- Selection -

#####

In an earlier post I had cause to recollect Jack Nelson Pallmeyer, and his candidacy for the Senate in the DFL primary that Al Franken won.

Jack, you went to Coon Rapids High School so you know the area, so please, move to the Sixth Congressional District and run against the schreeching Harpy.

I would love a campaign that could coin the slogan, "Vote for Jack because Bachmann hasn't done jack."

Everyone with a progressive heart has to like Nelson Pallmeyer's enduring honesty and ability to tell truths simply but effectively:

Jack Nelson-Pallmeyer is an American academic who teaches justice and peace studies at the University of St. Thomas in the Twin Cities. He sought the endorsement of the state’s Democratic-Farmer-Labor (DFL) Party as a candidate for the U.S. Senate in 2008 and did not succeed. Nelson-Pallmeyer spoke at Peacestock 2011 near Hager City, Wis., and told people gathered that this is a decade of opportunity.

He cited four actions that would solve the current budget crisis:

1. Single payer health care
2. Fair tax system on all incomes
3. Transaction tax on speculative investments
4. Remove cap on Social Security contributions (currently $106,000 annual income), which he said would make Social Security healthy forever

Nelson-Pallmeyer also argued for reducing American imperialism and a 70% reduction in war expenditures.

And what better thing has he going for himself, than being able to point to who it is that hates him but would use his appeal against one the hater fears more.

___________________

Well prior to the so-called "Patriot Act" and other things [see following post] that are sobering about how the nation continues to be moving in troublesome directions, Nelson Pallmeyer had written at length about the peril of our nation becoming "a national security state," e.g., here.


_____________UPDATE_____________
If you dislike long excerpts, tough. Nelson Pallmeyer wrote, and remember it was in 1992 -

p18
Kevin Phillips, The Politics of Rich and Poor

The forces of the late twentieth century have required double entry bookkeeping: new wealth in profusion for the bright, the bold, the educated and the politically favored; economic carnage among the less fortunate. In short, the United States of the 1980s.

#####

- Problems -
1. Reproduce word for word the part of the post about Jack Nelson-Pallmeyer starting at "1. Single payer" and ending at "hater fears more.".
2. Answer these from the post about Jack Nelson-Pallmeyer:
(a) At which university does he teach, and what subject?
(b) By what percentage did he argue war expenditures should be reduced?
(c) In what year did he write the work quoted in the update?
3. Write the next part of the post about Jack Nelson-Pallmeyer, starting right after its final sentence.

- Source data -
#####

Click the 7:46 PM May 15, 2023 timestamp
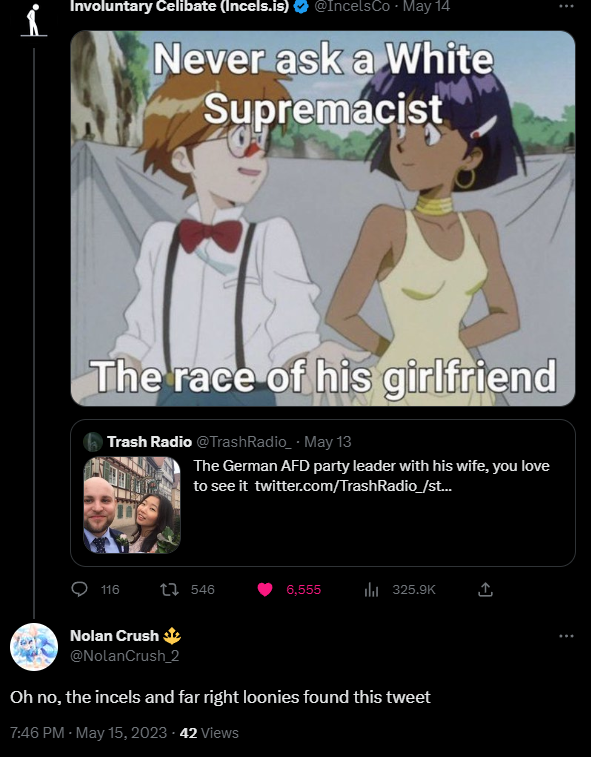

#####

- Expected responses -
1.
1. Single payer health care
2. Fair tax system on all incomes
3. Transaction tax on speculative investments
4. Remove cap on Social Security contributions (currently $106,000 annual income), which he said would make Social Security healthy forever

Nelson-Pallmeyer also argued for reducing American imperialism and a 70% reduction in war expenditures.

And what better thing has he going for himself, than being able to point to who it is that hates him but would use his appeal against one the hater fears more.

2.
(a) The University of St. Thomas in the Twin Cities; justice and peace studies.
(b) 70%.
(c) 1992.

3.
Poor people living in third-world countries are not the only victims of the so-called new world order. At the heart of this "new" order is a troubling paradox: Poor people within the United States, and the country as a whole, are getting poorer at the same time as the rich within the United States are getting richer. The massive wealth drain from third-world countries to first-world elites has not prevented the economic decline of the United States. Its pressing national problems mirror those of many third-world countries. The infant mortality rate in inner cities like Detroit and Washington, D.C., exceeds that of impoverished Honduras. The United States, in less than two decades, went from being the world's largest creditor nation to being the world's largest debtor. It is also a country of stark contrasts including billionaires and homeless people, measles epidemics and military bands, crack babies and Wall Street speculators.

The most disturbing parallel between the United States and the Third World is that massive wealth transfers from the third world poor to the first-world rich have a domestic counterpart.

During the 1980s there was a dramatic shift in wealth from poor and working-class Americans to U.S. elites. This upward redistribution of wealth was accompanied by a radical shift in relative wealth and economic power from the United States to Japan and Western Europe. There is one other paradox that is central to understanding U.S. goals within the new world order: The nation's declining economic power is accompanied by and linked to United States ascendancy as the world's undisputed leader in military power.

Domestic Hunger and Poverty

... The Reagan and Bush years produced, according to Kevin Phillips, a Republican party strategist, "one of U.S. history's l most striking concentrations of wealth." This wealth concentration occurred "as the American dream was beginning to crumble not just in inner-city ghettos and farm townships but in blue collar centers and even middle-class suburbs.'' The gap between the richest and poorest U.S. citizens is now greater than at any time since the Census Bureau began collecting such data in 1947. The poorest twenty percent of the U.S. population receive 3.8 percent of national income; the richest twenty percent get 46.1 percent.

If talk of victory in the Cold War sounded bitterly ironic to poor people living in third-world countries allied with the United States, it is doubly so for people living in third-world conditions within the United States. The following litany of ills provides ample evidence of a nation in crisis:

* One in four children in the United States is born into poverty.
* More than thirty-five million U.S. citizens lack any type of health insurance. Millions more have only limited coverage.
* The United States ranks twenty-second in infant mortality, behind most of our industrial allies.
* Most of the poor in the United States are full-time workers or their dependents. This reflects a serious deterioration in the wages and benefits of significant sectors of the U.S. work force.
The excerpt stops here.